Hi @scottdurow! Great work, thanks for reviewing my feedback and introducing this first change so quickly.

I have run some tests and it looks good 🙌

I have posted this article to give you an idea of what I have tested:

https://ramontebar.net/2021/01/20/deploy-custom-api-using-spkl/

I was not sure how you were expecting me to try it, but basically, I got the code from this commit #404, compile it, take the release assemblies and put it into my own project overwriting the Nuget package references 😺

ramontebar avatar Jan 20 '21 18:01 ramontebar

Perfect @ramontebar - thank you!

This will be merged into the next beta in the next week.

What do you think about the CustomApi definition part? David Rivard's XrmToolBox plugin is good for managing the api definition until we get a better experience in the solution designer. If we could define the api in the plugin it would allow us to define the behaviour and the schema all in one place - but is it really of benefit? Having a class to make it easier to access inputs/outputs could be of benefit - and if we have that - then it would make sense to allow generation of the api definition as well?

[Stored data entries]
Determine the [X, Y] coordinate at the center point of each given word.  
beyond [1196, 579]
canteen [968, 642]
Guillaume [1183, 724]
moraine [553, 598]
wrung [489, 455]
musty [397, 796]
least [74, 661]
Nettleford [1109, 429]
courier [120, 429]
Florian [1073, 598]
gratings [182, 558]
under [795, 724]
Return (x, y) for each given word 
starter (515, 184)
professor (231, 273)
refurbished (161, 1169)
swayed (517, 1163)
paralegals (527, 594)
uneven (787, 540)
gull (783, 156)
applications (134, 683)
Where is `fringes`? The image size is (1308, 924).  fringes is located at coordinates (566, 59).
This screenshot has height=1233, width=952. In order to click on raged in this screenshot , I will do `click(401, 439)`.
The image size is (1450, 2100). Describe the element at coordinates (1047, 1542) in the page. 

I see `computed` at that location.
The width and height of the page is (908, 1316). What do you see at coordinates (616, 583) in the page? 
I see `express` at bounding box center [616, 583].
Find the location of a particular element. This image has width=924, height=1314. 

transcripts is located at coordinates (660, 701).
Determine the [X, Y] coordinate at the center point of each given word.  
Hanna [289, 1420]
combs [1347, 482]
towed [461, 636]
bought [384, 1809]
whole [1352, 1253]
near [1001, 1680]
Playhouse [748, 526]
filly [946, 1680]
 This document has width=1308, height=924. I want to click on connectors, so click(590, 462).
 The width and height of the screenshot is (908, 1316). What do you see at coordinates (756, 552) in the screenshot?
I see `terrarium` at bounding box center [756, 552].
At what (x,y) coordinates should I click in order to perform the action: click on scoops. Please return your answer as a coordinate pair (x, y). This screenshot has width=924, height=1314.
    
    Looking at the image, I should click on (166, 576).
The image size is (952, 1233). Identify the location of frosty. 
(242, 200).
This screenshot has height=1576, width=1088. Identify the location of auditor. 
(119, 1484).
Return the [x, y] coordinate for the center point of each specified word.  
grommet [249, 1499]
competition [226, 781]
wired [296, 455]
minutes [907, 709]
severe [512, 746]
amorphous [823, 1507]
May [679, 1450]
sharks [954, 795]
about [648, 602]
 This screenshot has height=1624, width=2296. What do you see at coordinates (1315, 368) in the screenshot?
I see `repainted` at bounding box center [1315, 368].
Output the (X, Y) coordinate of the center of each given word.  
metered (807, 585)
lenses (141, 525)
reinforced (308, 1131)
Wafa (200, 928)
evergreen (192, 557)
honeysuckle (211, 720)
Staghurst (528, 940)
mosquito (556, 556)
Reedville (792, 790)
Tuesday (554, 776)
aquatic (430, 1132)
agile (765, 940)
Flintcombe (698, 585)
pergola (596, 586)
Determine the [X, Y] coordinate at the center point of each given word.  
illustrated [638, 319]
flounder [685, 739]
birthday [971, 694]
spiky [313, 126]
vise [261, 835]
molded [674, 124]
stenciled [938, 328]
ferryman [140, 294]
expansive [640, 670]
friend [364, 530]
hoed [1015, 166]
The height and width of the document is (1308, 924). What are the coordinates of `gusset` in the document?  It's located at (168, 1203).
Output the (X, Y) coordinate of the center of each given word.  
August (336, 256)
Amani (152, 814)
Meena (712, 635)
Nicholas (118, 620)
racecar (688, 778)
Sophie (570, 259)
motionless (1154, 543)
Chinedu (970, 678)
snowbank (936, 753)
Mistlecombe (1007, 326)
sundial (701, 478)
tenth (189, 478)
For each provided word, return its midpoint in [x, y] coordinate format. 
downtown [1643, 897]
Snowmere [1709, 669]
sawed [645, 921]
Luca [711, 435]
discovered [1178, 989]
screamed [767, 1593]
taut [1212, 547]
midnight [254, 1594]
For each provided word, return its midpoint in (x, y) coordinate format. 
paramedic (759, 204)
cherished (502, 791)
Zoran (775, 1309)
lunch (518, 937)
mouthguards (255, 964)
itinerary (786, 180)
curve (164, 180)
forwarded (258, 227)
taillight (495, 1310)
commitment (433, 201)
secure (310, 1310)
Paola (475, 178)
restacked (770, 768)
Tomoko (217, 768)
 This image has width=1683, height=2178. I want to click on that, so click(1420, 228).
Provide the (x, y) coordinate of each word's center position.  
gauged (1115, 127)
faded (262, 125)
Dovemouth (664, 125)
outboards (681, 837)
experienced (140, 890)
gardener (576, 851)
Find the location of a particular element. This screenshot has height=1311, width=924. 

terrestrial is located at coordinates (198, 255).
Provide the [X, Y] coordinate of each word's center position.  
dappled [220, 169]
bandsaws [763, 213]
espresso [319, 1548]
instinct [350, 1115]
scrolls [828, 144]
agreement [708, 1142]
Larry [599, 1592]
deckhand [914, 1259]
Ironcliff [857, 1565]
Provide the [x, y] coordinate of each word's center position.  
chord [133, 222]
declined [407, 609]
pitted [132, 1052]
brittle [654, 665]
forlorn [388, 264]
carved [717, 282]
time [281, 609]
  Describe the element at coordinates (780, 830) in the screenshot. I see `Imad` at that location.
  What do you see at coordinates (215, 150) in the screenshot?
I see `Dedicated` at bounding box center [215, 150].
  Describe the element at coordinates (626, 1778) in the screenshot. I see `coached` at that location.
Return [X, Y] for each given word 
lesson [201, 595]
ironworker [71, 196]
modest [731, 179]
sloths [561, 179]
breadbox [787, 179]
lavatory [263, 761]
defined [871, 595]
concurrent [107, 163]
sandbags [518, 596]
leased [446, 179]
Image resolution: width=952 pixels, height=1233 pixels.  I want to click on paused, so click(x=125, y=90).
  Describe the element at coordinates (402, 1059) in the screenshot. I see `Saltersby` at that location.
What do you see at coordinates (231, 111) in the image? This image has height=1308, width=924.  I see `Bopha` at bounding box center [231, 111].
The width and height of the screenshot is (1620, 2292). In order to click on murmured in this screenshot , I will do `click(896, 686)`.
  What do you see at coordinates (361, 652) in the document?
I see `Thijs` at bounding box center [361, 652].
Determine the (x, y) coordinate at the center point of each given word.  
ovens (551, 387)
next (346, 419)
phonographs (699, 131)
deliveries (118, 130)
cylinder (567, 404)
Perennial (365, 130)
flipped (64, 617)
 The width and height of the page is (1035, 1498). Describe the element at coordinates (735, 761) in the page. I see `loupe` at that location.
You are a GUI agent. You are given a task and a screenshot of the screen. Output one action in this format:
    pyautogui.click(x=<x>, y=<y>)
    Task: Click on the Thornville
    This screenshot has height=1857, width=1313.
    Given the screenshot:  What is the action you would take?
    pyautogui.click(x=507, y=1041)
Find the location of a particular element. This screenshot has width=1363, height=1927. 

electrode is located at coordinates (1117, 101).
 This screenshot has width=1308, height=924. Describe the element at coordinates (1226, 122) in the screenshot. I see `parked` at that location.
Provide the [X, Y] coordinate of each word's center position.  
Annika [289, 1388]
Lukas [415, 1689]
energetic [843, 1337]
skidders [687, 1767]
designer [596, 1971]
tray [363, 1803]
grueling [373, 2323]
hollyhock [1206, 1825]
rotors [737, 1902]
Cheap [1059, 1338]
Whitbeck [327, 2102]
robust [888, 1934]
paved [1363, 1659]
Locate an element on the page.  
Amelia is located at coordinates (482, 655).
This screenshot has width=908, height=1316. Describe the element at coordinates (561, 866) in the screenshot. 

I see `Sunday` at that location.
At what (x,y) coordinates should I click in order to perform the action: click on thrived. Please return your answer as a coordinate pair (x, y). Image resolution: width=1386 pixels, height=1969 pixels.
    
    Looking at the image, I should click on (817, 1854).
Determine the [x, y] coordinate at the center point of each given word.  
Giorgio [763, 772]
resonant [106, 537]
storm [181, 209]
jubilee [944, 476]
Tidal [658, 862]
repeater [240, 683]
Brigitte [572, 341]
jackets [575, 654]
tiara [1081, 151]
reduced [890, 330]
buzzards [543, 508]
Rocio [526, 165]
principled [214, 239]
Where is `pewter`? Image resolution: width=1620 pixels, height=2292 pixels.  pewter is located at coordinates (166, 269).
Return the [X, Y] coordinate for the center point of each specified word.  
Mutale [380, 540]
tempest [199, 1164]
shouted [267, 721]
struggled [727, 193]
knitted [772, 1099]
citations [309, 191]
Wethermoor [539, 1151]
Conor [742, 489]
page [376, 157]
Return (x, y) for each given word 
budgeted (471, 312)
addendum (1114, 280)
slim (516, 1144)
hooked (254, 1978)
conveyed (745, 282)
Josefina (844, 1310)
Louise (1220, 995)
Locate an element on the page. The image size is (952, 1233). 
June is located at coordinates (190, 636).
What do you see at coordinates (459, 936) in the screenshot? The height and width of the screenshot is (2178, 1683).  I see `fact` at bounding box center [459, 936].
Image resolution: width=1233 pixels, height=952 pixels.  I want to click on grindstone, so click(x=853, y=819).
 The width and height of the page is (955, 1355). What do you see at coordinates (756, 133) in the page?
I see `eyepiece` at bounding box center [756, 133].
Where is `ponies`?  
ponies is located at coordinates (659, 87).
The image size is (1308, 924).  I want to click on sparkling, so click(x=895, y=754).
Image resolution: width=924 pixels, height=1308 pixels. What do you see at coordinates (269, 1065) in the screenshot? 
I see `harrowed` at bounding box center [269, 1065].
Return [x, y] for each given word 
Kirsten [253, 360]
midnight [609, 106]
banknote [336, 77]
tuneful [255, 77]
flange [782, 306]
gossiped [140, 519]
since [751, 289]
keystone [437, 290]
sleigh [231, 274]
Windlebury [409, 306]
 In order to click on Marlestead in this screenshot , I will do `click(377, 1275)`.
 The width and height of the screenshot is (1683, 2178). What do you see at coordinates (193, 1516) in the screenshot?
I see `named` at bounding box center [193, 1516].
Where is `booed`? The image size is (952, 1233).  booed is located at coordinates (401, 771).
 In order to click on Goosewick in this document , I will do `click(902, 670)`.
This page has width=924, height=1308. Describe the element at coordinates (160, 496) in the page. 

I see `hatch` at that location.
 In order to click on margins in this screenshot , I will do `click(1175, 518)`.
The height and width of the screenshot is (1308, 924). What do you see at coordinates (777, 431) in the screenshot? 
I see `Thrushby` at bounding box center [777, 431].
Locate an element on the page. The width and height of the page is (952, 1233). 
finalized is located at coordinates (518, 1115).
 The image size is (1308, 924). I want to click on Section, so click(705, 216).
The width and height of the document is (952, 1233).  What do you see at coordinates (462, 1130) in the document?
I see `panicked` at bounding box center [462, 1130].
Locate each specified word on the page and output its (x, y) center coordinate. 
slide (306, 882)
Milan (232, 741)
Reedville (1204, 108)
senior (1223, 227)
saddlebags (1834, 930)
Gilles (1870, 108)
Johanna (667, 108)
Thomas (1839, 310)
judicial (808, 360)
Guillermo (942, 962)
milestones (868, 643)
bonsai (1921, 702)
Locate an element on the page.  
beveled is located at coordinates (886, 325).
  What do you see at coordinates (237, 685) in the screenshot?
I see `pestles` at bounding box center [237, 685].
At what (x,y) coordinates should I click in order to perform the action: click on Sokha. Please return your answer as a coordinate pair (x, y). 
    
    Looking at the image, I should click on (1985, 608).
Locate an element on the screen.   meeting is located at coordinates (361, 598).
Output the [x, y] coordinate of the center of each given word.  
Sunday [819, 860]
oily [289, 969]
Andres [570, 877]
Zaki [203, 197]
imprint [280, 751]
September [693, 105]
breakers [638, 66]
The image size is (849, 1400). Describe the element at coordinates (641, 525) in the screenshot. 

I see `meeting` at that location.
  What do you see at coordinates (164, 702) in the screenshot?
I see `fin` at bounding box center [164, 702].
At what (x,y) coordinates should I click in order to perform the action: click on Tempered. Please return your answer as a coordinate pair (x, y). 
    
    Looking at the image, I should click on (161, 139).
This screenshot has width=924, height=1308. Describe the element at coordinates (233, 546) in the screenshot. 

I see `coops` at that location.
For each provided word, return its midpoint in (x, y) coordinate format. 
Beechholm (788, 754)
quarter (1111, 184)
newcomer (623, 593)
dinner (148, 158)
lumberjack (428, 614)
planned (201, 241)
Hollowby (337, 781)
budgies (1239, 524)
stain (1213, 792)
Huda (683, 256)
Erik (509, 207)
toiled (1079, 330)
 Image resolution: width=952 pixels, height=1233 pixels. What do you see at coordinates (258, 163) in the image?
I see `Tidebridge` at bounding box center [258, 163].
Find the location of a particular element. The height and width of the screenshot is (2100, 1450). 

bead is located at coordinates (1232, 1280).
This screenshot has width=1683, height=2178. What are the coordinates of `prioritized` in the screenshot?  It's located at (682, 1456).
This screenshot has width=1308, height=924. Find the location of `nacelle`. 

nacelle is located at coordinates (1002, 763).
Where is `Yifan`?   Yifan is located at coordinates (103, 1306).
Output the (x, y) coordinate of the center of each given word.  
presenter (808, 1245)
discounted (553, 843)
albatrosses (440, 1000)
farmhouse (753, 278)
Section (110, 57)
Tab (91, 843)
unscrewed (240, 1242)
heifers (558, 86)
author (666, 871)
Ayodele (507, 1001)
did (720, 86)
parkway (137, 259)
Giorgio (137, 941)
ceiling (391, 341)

Task directions. Reproduce the comment thread about the Custom API change above, word for word and in full.

Worked solution.
Hi @scottdurow! Great work, thanks for reviewing my feedback and introducing this first change so quickly.

I have run some tests and it looks good 🙌

I have posted this article to give you an idea of what I have tested:

https://ramontebar.net/2021/01/20/deploy-custom-api-using-spkl/

I was not sure how you were expecting me to try it, but basically, I got the code from this commit #404, compile it, take the release assemblies and put it into my own project overwriting the Nuget package references 😺

ramontebar avatar Jan 20 '21 18:01 ramontebar

Perfect @ramontebar - thank you!

This will be merged into the next beta in the next week.

What do you think about the CustomApi definition part? David Rivard's XrmToolBox plugin is good for managing the api definition until we get a better experience in the solution designer. If we could define the api in the plugin it would allow us to define the behaviour and the schema all in one place - but is it really of benefit? Having a class to make it easier to access inputs/outputs could be of benefit - and if we have that - then it would make sense to allow generation of the api definition as well?